The exercise: Rewrite all the data below with "link" changed to "button" and nothing else altered. Leave the pictures out of your answer.

— START Records supplied —

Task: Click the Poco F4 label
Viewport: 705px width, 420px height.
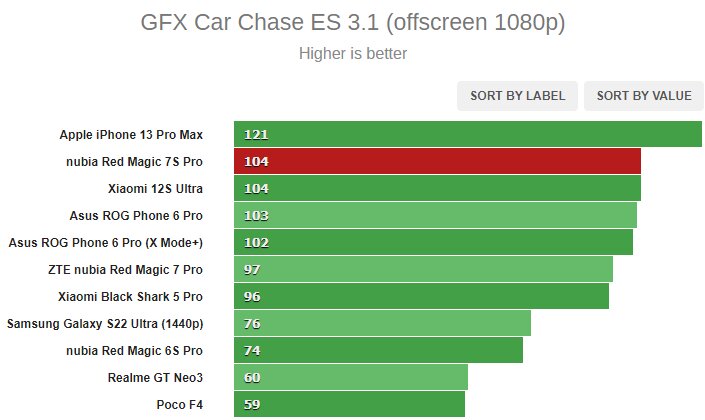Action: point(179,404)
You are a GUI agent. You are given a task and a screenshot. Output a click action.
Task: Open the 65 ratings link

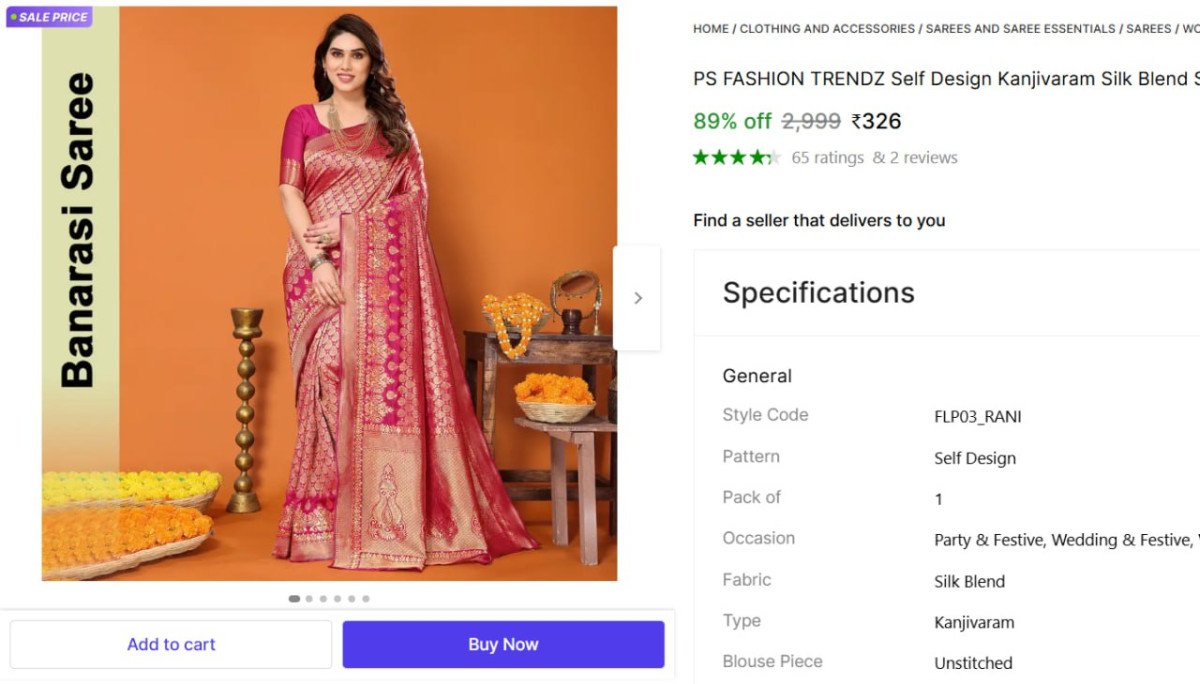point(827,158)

— END Records supplied —

Correct answer:
Task: Click the Poco F4 label
Viewport: 705px width, 420px height.
Action: point(179,404)
You are a GUI agent. You are given a task and a screenshot. Output a click action.
Task: Open the 65 ratings button

point(827,158)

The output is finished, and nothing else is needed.